THE PROBLEM:
Copy out the entries that follow. Leave none out.

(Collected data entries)
-=-=-=-=-
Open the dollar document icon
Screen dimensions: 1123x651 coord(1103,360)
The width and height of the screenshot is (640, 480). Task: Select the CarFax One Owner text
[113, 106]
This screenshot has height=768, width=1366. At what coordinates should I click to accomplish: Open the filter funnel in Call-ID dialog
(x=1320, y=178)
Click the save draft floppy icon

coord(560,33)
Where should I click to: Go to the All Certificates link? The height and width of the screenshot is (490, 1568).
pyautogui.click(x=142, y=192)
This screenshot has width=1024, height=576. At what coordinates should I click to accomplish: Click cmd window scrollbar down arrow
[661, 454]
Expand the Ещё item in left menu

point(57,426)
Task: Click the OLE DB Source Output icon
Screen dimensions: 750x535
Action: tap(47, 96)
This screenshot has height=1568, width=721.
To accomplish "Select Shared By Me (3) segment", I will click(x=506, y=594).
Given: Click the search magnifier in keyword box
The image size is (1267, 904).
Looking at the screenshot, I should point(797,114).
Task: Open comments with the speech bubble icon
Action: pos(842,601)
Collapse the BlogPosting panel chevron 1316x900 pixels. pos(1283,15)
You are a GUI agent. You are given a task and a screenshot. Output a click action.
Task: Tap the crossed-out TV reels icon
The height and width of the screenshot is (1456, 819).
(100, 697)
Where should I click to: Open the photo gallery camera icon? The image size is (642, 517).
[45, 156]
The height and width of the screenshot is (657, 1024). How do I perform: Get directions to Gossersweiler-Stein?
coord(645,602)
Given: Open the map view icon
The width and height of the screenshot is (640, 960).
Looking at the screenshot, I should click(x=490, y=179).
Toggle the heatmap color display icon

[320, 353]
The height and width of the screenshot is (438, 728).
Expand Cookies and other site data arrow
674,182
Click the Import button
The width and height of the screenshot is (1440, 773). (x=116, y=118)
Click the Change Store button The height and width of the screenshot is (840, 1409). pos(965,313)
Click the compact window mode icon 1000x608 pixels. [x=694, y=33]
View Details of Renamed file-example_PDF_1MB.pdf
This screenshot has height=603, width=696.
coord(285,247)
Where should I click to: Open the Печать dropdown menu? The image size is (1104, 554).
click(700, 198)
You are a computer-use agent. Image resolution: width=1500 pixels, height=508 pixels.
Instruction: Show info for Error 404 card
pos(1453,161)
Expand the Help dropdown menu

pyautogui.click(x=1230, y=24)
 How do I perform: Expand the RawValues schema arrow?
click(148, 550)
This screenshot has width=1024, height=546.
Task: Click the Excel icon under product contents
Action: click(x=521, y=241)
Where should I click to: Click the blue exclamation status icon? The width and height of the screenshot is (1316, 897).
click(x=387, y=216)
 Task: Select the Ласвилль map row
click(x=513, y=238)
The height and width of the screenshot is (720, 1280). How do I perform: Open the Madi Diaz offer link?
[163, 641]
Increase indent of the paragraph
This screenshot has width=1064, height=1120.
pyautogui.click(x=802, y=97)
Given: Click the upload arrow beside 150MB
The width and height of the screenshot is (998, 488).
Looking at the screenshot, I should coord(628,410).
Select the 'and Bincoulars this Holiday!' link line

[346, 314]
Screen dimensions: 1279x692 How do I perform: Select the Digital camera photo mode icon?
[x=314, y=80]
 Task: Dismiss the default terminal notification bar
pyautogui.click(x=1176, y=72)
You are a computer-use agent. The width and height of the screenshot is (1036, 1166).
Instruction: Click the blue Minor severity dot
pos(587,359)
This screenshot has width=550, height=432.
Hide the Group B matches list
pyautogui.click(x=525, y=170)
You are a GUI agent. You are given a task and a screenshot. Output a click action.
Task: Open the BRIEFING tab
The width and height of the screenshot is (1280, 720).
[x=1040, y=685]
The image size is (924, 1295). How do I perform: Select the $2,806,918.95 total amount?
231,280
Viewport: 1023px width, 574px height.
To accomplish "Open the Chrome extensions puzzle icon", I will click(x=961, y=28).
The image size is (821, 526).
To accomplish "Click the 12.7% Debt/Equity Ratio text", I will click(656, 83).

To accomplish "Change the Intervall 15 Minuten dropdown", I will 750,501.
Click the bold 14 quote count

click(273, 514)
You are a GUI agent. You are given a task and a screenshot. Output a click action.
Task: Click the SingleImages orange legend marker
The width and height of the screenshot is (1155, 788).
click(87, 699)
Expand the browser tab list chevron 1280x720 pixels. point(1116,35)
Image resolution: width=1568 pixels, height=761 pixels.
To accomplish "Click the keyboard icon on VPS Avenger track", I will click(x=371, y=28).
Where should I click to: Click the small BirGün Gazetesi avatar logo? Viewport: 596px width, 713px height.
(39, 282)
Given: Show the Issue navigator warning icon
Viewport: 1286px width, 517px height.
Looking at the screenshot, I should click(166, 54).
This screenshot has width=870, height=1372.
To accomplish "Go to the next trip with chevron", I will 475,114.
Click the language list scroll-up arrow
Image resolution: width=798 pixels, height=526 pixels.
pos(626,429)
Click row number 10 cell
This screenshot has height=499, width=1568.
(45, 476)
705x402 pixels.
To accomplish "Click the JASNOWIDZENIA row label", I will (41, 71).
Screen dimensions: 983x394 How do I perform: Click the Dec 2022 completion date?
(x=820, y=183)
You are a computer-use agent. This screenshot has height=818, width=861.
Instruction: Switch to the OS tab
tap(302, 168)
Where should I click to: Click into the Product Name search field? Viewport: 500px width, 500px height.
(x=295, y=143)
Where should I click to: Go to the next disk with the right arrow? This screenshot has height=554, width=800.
-=-=-=-=-
EXPECTED OUTPUT:
Open the dollar document icon
Screen dimensions: 1123x651 coord(1103,360)
The width and height of the screenshot is (640, 480). Task: Select the CarFax One Owner text
[113, 106]
This screenshot has height=768, width=1366. At what coordinates should I click to accomplish: Open the filter funnel in Call-ID dialog
(x=1320, y=178)
Click the save draft floppy icon

coord(560,33)
Where should I click to: Go to the All Certificates link? The height and width of the screenshot is (490, 1568).
pyautogui.click(x=142, y=192)
This screenshot has width=1024, height=576. At what coordinates should I click to accomplish: Click cmd window scrollbar down arrow
[661, 454]
Expand the Ещё item in left menu

point(57,426)
Task: Click the OLE DB Source Output icon
Screen dimensions: 750x535
Action: tap(47, 96)
This screenshot has height=1568, width=721.
To accomplish "Select Shared By Me (3) segment", I will click(x=506, y=594).
Given: Click the search magnifier in keyword box
The image size is (1267, 904).
Looking at the screenshot, I should point(797,114).
Task: Open comments with the speech bubble icon
Action: pos(842,601)
Collapse the BlogPosting panel chevron 1316x900 pixels. pos(1283,15)
You are a GUI agent. You are given a task and a screenshot. Output a click action.
Task: Tap the crossed-out TV reels icon
The height and width of the screenshot is (1456, 819).
(100, 697)
Where should I click to: Open the photo gallery camera icon? The image size is (642, 517).
[45, 156]
The height and width of the screenshot is (657, 1024). How do I perform: Get directions to Gossersweiler-Stein?
coord(645,602)
Given: Open the map view icon
The width and height of the screenshot is (640, 960).
Looking at the screenshot, I should click(x=490, y=179).
Toggle the heatmap color display icon

[320, 353]
The height and width of the screenshot is (438, 728).
Expand Cookies and other site data arrow
674,182
Click the Import button
The width and height of the screenshot is (1440, 773). (x=116, y=118)
Click the Change Store button The height and width of the screenshot is (840, 1409). pos(965,313)
Click the compact window mode icon 1000x608 pixels. [x=694, y=33]
View Details of Renamed file-example_PDF_1MB.pdf
This screenshot has height=603, width=696.
coord(285,247)
Where should I click to: Open the Печать dropdown menu? The image size is (1104, 554).
click(700, 198)
You are a computer-use agent. Image resolution: width=1500 pixels, height=508 pixels.
Instruction: Show info for Error 404 card
pos(1453,161)
Expand the Help dropdown menu

pyautogui.click(x=1230, y=24)
 How do I perform: Expand the RawValues schema arrow?
click(148, 550)
This screenshot has width=1024, height=546.
Task: Click the Excel icon under product contents
Action: click(x=521, y=241)
Where should I click to: Click the blue exclamation status icon? The width and height of the screenshot is (1316, 897).
click(x=387, y=216)
 Task: Select the Ласвилль map row
click(x=513, y=238)
The height and width of the screenshot is (720, 1280). How do I perform: Open the Madi Diaz offer link?
[163, 641]
Increase indent of the paragraph
This screenshot has width=1064, height=1120.
pyautogui.click(x=802, y=97)
Given: Click the upload arrow beside 150MB
The width and height of the screenshot is (998, 488).
Looking at the screenshot, I should coord(628,410).
Select the 'and Bincoulars this Holiday!' link line

[346, 314]
Screen dimensions: 1279x692 How do I perform: Select the Digital camera photo mode icon?
[x=314, y=80]
 Task: Dismiss the default terminal notification bar
pyautogui.click(x=1176, y=72)
You are a computer-use agent. The width and height of the screenshot is (1036, 1166).
Instruction: Click the blue Minor severity dot
pos(587,359)
This screenshot has width=550, height=432.
Hide the Group B matches list
pyautogui.click(x=525, y=170)
You are a GUI agent. You are given a task and a screenshot. Output a click action.
Task: Open the BRIEFING tab
The width and height of the screenshot is (1280, 720).
[x=1040, y=685]
The image size is (924, 1295). How do I perform: Select the $2,806,918.95 total amount?
231,280
Viewport: 1023px width, 574px height.
To accomplish "Open the Chrome extensions puzzle icon", I will click(x=961, y=28).
The image size is (821, 526).
To accomplish "Click the 12.7% Debt/Equity Ratio text", I will click(656, 83).

To accomplish "Change the Intervall 15 Minuten dropdown", I will 750,501.
Click the bold 14 quote count

click(273, 514)
You are a GUI agent. You are given a task and a screenshot. Output a click action.
Task: Click the SingleImages orange legend marker
The width and height of the screenshot is (1155, 788).
click(87, 699)
Expand the browser tab list chevron 1280x720 pixels. point(1116,35)
Image resolution: width=1568 pixels, height=761 pixels.
To accomplish "Click the keyboard icon on VPS Avenger track", I will click(x=371, y=28).
Where should I click to: Click the small BirGün Gazetesi avatar logo? Viewport: 596px width, 713px height.
(39, 282)
Given: Show the Issue navigator warning icon
Viewport: 1286px width, 517px height.
Looking at the screenshot, I should click(166, 54).
This screenshot has width=870, height=1372.
To accomplish "Go to the next trip with chevron", I will 475,114.
Click the language list scroll-up arrow
Image resolution: width=798 pixels, height=526 pixels.
pos(626,429)
Click row number 10 cell
This screenshot has height=499, width=1568.
(45, 476)
705x402 pixels.
To accomplish "Click the JASNOWIDZENIA row label", I will (41, 71).
Screen dimensions: 983x394 How do I perform: Click the Dec 2022 completion date?
(x=820, y=183)
You are a computer-use agent. This screenshot has height=818, width=861.
Instruction: Switch to the OS tab
tap(302, 168)
Where should I click to: Click into the Product Name search field? Viewport: 500px width, 500px height.
(x=295, y=143)
Where should I click to: Go to the next disk with the right arrow? This screenshot has height=554, width=800.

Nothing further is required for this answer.